Unterm Strich hast Du bei den Prologic's ein Set, welches Dir, zu dem Preis, eine gute Leistung bietet.

Gruß

Carras


----------



## carpstaffelsta (8. September 2009)

*AW: PROLOGIC Senzora VTSW 3+1 Funk Bissanzeiger*

danke

ist klar wenn ich delkims günstig finde würd ich die auch nehmen


----------



## carpstaffelsta (8. September 2009)

*AW: PROLOGIC Senzora VTSW 3+1 Funk Bissanzeiger*

weis einer noch was über die
PROLOGIC Polyphonic VTSW?

http://www.angelgeraete-wilkerling....-neuheit-2009-p-19260&cName=bissanzeiger-c-23


----------



## Carp--Angler (8. September 2009)

*AW: PROLOGIC Senzora VTSW 3+1 Funk Bissanzeiger*

http://www.youtube.com/watch?v=VfSsUIRccsQ


----------



## Schleie! (8. September 2009)

*AW: PROLOGIC Senzora VTSW 3+1 Funk Bissanzeiger*

Kollege fischt die Senzora, aber total unzufrieden.
er verkaquft seine und holt sich ebenfalls delkims...


----------



## Tino (9. September 2009)

*AW: PROLOGIC Senzora VTSW 3+1 Funk Bissanzeiger*



Schleie! schrieb:


> Kollege fischt die Senzora, aber total unzufrieden.
> er verkaquft seine und holt sich ebenfalls delkims...


 
Warum ist er unzufrieden? Bin auch an den genannten interessiert.

Danke


----------



## derNershofer (9. September 2009)

*AW: PROLOGIC Senzora VTSW 3+1 Funk Bissanzeiger*

bei mir sind es jetzt die billigpieper von b. richi geworden kann mal berichten was die taugen wenn sie morgen hoffentlich kommen


----------



## derMaggi (13. Februar 2010)

*AW: PROLOGIC Senzora VTSW 3+1 Funk Bissanzeiger*

Ich fische die Teile jetzt seit einem Jahr bin in Punkto Genauigkeit und Verarbeitung eigentlich zufrieden.
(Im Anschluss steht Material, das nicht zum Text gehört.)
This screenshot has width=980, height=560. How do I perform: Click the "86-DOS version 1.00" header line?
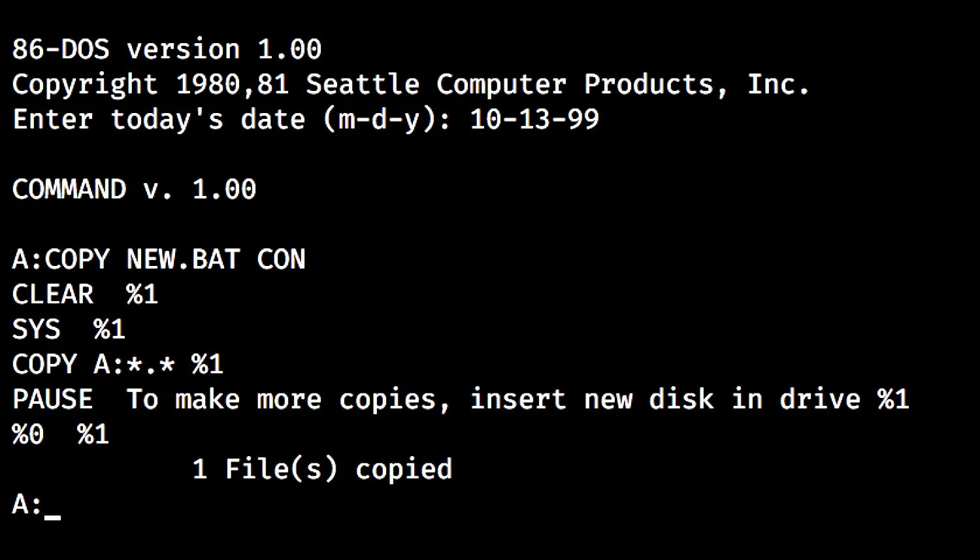tap(167, 50)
Einzigstes Minus ist die Lautstärke des Empfängers ansonsten kann ich die Teile echt empfehlen. #6


----------



## Actionman (31. März 2010)

*AW: PROLOGIC Senzora VTSW 3+1 Funk Bissanzeiger*

http://www.anglerboard.de/board/showthread.php?p=2886294#post2886294


----------



## xpudel666x (31. März 2010)

*AW: PROLOGIC Senzora VTSW 3+1 Funk Bissanzeiger*

Habe die Polyphonic auf ner Messe vorgeführt bekommen.. machen ganz lustige Geräusche. Preis im Gegensatz zu Delkims ja auch human..


----------



## Spinnfisch (2. April 2010)

*AW: PROLOGIC Senzora VTSW 3+1 Funk Bissanzeiger*

mein kumpel hat sie jetzt auch und sie werden  nächste woche 6 tage getestet

gründsätzlich sind prologic bissanzeiger der hammer - ich hab die puck mans seit einem jahr: Fazit: die besten bissanzeiger die ich je hatte. sie haben schon eine woche dauerfrost ud schnee ohne probleme ausgehalten und auch schon tagelangen schüttregen- meiner meinung nach die bestzen bissanzeiger in der preiskalsse unter 100€


----------